Les révélations ont plongé la Cour suprême fédérale dans une crise sans précédent en 135 ans d'histoire. Un rapport de la Police fédérale a mis à nu les relations dangereuses entre le ministre Alexandre de Moraes et le banquier Daniel Vorcaro, au cœur de fraudes milliardaires. Vorcaro, qui faisait l'objet d'une enquête, se tournait vers Moraes pour obtenir des conseils et une protection.
Trois jours avant son arrestation, Vorcaro a envoyé un message au ministre disant : « Nous sommes toujours ensemble. Vous savez que je vous suis reconnaissant pour le restant de ma vie. » Le lendemain, le banquier a demandé à Moraes s'il devrait fuir le pays, se demandant s'ils pourraient faire quelque chose et s'il devrait rester absent jusqu'à lundi.

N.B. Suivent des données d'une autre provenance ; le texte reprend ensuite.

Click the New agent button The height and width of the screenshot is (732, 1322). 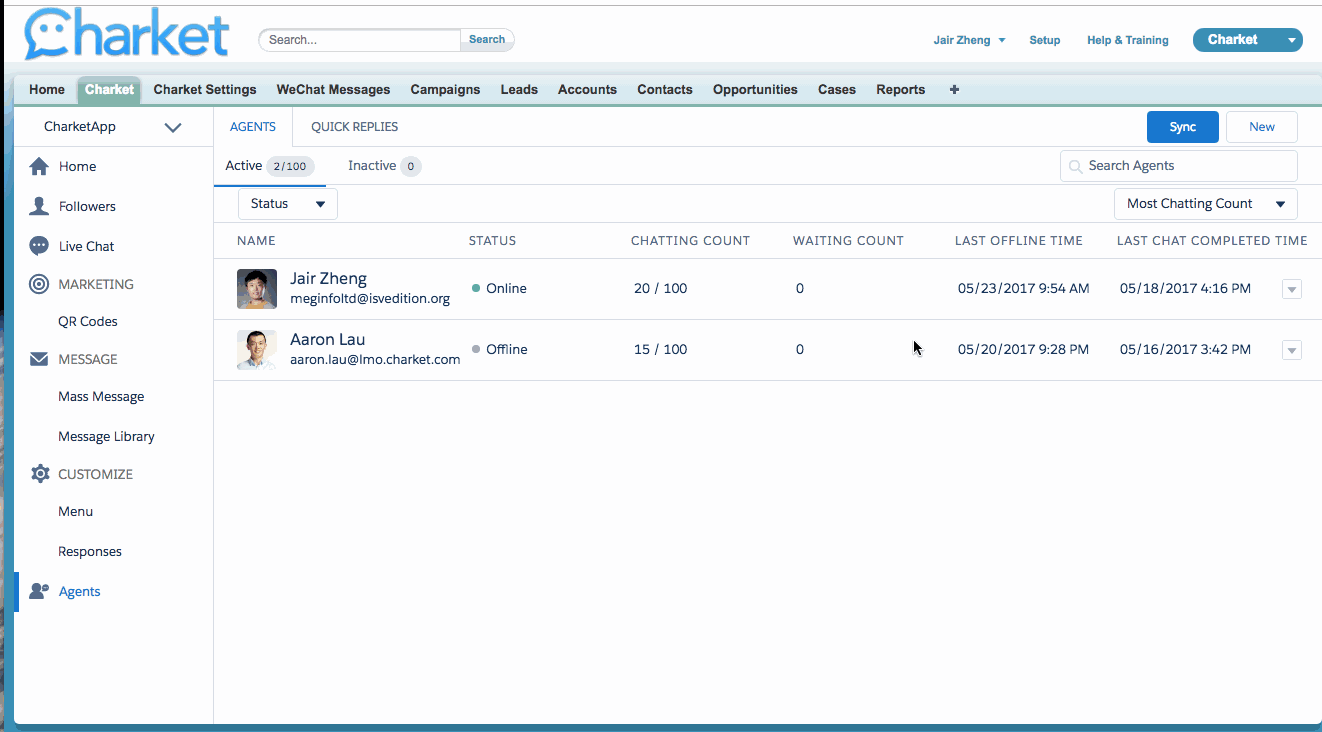(x=1261, y=127)
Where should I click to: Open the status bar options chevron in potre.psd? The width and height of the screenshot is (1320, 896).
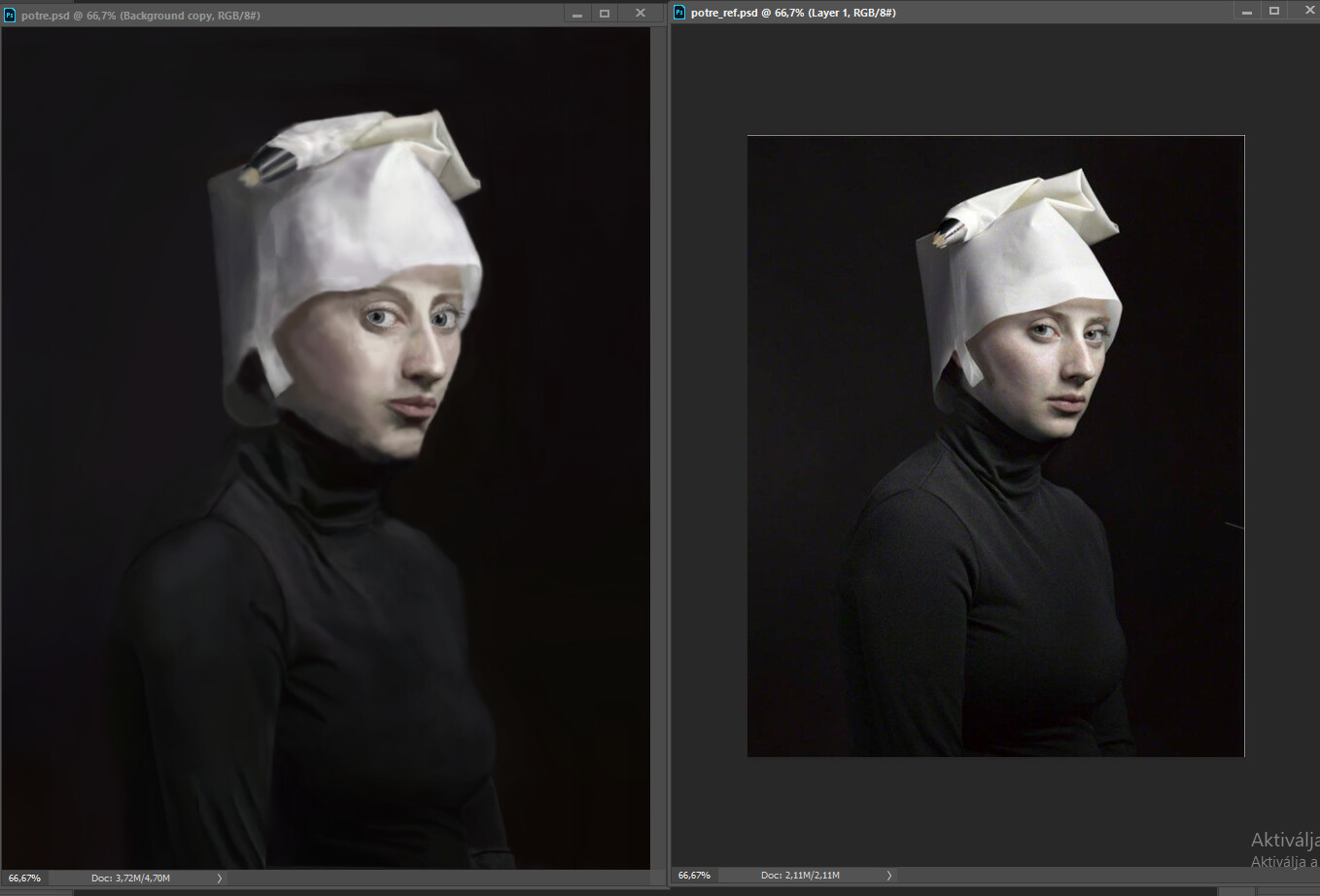pos(220,877)
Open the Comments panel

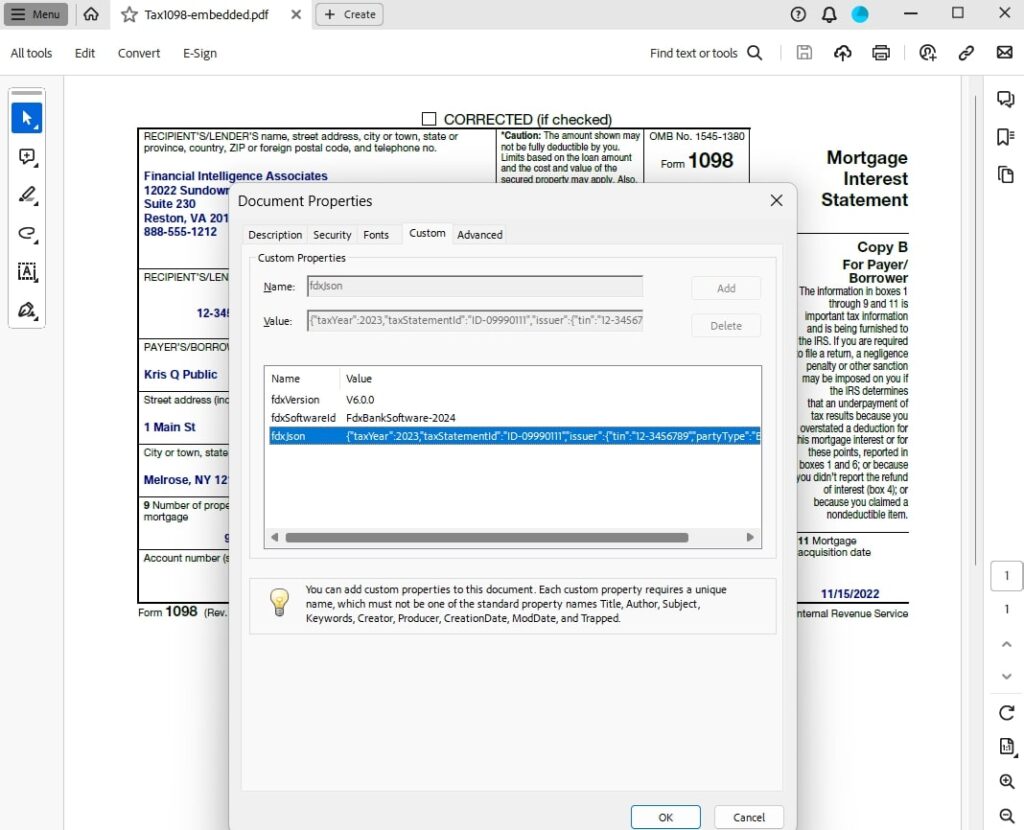tap(1005, 99)
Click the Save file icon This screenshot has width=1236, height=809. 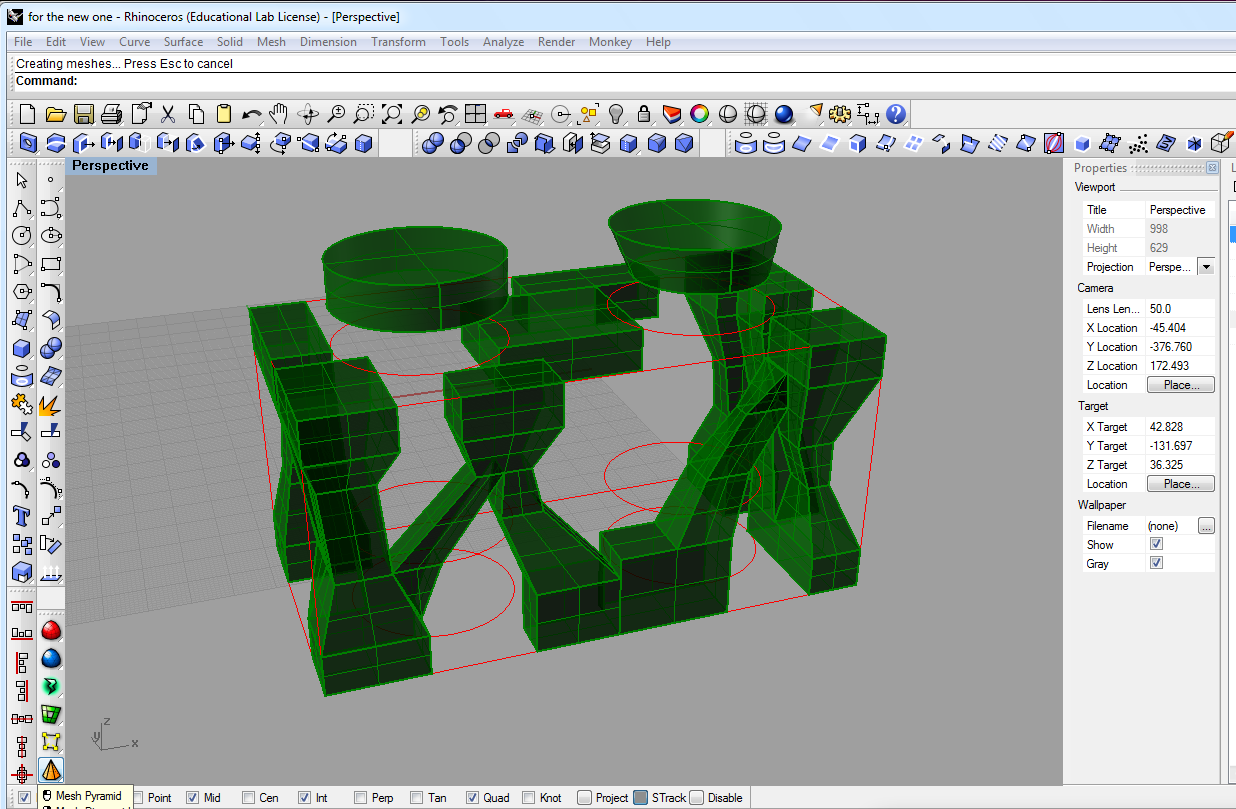[84, 114]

Vorcaro a finalement été intercepté au moment où il s'apprêtait à décoller pour Dubaï. Les réponses du ministre ont été supprimées, mais la PF a constaté que Moraes avait franchi les frontières entre le public et le privé. Le rapport a également révélé que Moraes avait été la dernière personne à modifier le projet d'un contrat impliquant le banquier.
La crise met en lumière de graves soupçons contre le ministre, la guerre intestine au sein même de la Cour et le contexte des élections présidentielles, dans un moment délicat pour la Cour suprême fédérale.